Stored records
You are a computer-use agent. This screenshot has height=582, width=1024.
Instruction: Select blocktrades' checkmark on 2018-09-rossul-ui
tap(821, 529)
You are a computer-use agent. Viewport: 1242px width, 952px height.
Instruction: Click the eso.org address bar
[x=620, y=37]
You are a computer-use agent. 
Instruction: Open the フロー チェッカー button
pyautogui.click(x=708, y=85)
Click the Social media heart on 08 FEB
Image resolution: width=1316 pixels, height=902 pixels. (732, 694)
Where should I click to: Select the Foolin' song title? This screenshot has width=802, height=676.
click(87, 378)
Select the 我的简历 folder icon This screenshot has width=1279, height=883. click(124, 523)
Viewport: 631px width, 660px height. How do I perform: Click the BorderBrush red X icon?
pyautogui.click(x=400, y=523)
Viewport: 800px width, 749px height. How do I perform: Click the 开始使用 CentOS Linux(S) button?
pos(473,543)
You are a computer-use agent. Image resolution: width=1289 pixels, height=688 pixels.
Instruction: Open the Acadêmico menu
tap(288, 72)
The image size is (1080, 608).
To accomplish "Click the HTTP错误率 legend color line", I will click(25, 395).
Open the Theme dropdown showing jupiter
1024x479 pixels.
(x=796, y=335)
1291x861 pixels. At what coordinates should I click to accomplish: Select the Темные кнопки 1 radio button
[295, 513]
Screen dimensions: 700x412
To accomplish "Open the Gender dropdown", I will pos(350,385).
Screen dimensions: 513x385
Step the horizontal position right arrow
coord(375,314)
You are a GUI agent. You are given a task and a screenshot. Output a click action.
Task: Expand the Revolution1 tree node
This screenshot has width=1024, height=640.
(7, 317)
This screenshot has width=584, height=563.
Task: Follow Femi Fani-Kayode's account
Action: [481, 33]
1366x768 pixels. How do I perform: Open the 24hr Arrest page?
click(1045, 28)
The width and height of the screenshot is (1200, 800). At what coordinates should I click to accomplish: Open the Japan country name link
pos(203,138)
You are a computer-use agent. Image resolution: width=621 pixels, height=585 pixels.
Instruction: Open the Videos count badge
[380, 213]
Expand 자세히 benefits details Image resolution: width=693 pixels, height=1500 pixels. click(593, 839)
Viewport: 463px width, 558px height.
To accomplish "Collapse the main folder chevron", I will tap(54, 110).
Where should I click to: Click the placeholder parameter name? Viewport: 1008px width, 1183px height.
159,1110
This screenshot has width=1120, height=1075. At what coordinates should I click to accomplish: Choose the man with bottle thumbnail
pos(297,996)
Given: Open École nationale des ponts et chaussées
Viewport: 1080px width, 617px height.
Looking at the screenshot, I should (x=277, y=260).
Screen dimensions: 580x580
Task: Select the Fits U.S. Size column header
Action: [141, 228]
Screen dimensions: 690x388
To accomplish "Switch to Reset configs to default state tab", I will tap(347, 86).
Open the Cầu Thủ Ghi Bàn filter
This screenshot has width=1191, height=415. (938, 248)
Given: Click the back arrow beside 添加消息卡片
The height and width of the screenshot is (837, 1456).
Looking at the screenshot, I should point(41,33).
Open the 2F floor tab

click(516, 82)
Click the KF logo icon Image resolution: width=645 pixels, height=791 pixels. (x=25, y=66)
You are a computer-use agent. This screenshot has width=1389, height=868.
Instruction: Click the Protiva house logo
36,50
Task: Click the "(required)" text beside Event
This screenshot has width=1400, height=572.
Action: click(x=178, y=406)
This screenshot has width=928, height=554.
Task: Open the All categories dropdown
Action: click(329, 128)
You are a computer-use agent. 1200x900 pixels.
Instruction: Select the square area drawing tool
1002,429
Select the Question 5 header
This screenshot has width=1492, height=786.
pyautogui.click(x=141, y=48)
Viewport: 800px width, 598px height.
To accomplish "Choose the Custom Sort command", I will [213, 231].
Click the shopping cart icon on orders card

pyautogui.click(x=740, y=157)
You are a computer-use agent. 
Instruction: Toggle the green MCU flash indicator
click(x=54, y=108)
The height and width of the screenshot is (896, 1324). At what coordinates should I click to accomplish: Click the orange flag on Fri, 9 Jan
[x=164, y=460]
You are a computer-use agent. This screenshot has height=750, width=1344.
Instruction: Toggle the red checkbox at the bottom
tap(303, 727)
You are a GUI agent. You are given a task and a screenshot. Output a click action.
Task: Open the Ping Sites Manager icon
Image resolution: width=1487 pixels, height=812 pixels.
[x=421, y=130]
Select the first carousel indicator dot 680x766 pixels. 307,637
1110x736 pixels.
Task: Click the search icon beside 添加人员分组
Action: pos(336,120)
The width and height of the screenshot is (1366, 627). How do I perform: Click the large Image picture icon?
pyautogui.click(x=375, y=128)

**Task to complete**
Output the data exactly, so that every line matches the original.

**Solution to the problem**
You are a computer-use agent. This screenshot has height=582, width=1024.
Instruction: Select blocktrades' checkmark on 2018-09-rossul-ui
tap(821, 529)
You are a computer-use agent. Viewport: 1242px width, 952px height.
Instruction: Click the eso.org address bar
[x=620, y=37]
You are a computer-use agent. 
Instruction: Open the フロー チェッカー button
pyautogui.click(x=708, y=85)
Click the Social media heart on 08 FEB
Image resolution: width=1316 pixels, height=902 pixels. (732, 694)
Where should I click to: Select the Foolin' song title? This screenshot has width=802, height=676.
click(87, 378)
Select the 我的简历 folder icon This screenshot has width=1279, height=883. click(124, 523)
Viewport: 631px width, 660px height. How do I perform: Click the BorderBrush red X icon?
pyautogui.click(x=400, y=523)
Viewport: 800px width, 749px height. How do I perform: Click the 开始使用 CentOS Linux(S) button?
pos(473,543)
You are a computer-use agent. Image resolution: width=1289 pixels, height=688 pixels.
Instruction: Open the Acadêmico menu
tap(288, 72)
The image size is (1080, 608).
To accomplish "Click the HTTP错误率 legend color line", I will click(25, 395).
Open the Theme dropdown showing jupiter
1024x479 pixels.
(x=796, y=335)
1291x861 pixels. At what coordinates should I click to accomplish: Select the Темные кнопки 1 radio button
[295, 513]
Screen dimensions: 700x412
To accomplish "Open the Gender dropdown", I will pos(350,385).
Screen dimensions: 513x385
Step the horizontal position right arrow
coord(375,314)
You are a GUI agent. You are given a task and a screenshot. Output a click action.
Task: Expand the Revolution1 tree node
This screenshot has width=1024, height=640.
(7, 317)
This screenshot has width=584, height=563.
Task: Follow Femi Fani-Kayode's account
Action: [481, 33]
1366x768 pixels. How do I perform: Open the 24hr Arrest page?
click(1045, 28)
The width and height of the screenshot is (1200, 800). At what coordinates should I click to accomplish: Open the Japan country name link
pos(203,138)
You are a computer-use agent. Image resolution: width=621 pixels, height=585 pixels.
Instruction: Open the Videos count badge
[380, 213]
Expand 자세히 benefits details Image resolution: width=693 pixels, height=1500 pixels. click(593, 839)
Viewport: 463px width, 558px height.
To accomplish "Collapse the main folder chevron", I will tap(54, 110).
Where should I click to: Click the placeholder parameter name? Viewport: 1008px width, 1183px height.
159,1110
This screenshot has width=1120, height=1075. At what coordinates should I click to accomplish: Choose the man with bottle thumbnail
pos(297,996)
Given: Open École nationale des ponts et chaussées
Viewport: 1080px width, 617px height.
Looking at the screenshot, I should (x=277, y=260).
Screen dimensions: 580x580
Task: Select the Fits U.S. Size column header
Action: [141, 228]
Screen dimensions: 690x388
To accomplish "Switch to Reset configs to default state tab", I will tap(347, 86).
Open the Cầu Thủ Ghi Bàn filter
This screenshot has width=1191, height=415. (938, 248)
Given: Click the back arrow beside 添加消息卡片
The height and width of the screenshot is (837, 1456).
Looking at the screenshot, I should point(41,33).
Open the 2F floor tab

click(516, 82)
Click the KF logo icon Image resolution: width=645 pixels, height=791 pixels. (x=25, y=66)
You are a computer-use agent. This screenshot has width=1389, height=868.
Instruction: Click the Protiva house logo
36,50
Task: Click the "(required)" text beside Event
This screenshot has width=1400, height=572.
Action: click(x=178, y=406)
This screenshot has width=928, height=554.
Task: Open the All categories dropdown
Action: click(329, 128)
You are a computer-use agent. 1200x900 pixels.
Instruction: Select the square area drawing tool
1002,429
Select the Question 5 header
This screenshot has width=1492, height=786.
pyautogui.click(x=141, y=48)
Viewport: 800px width, 598px height.
To accomplish "Choose the Custom Sort command", I will [213, 231].
Click the shopping cart icon on orders card

pyautogui.click(x=740, y=157)
You are a computer-use agent. 
Instruction: Toggle the green MCU flash indicator
click(x=54, y=108)
The height and width of the screenshot is (896, 1324). At what coordinates should I click to accomplish: Click the orange flag on Fri, 9 Jan
[x=164, y=460]
You are a computer-use agent. This screenshot has height=750, width=1344.
Instruction: Toggle the red checkbox at the bottom
tap(303, 727)
You are a GUI agent. You are given a task and a screenshot. Output a click action.
Task: Open the Ping Sites Manager icon
Image resolution: width=1487 pixels, height=812 pixels.
[x=421, y=130]
Select the first carousel indicator dot 680x766 pixels. 307,637
1110x736 pixels.
Task: Click the search icon beside 添加人员分组
Action: pos(336,120)
The width and height of the screenshot is (1366, 627). How do I perform: Click the large Image picture icon?
pyautogui.click(x=375, y=128)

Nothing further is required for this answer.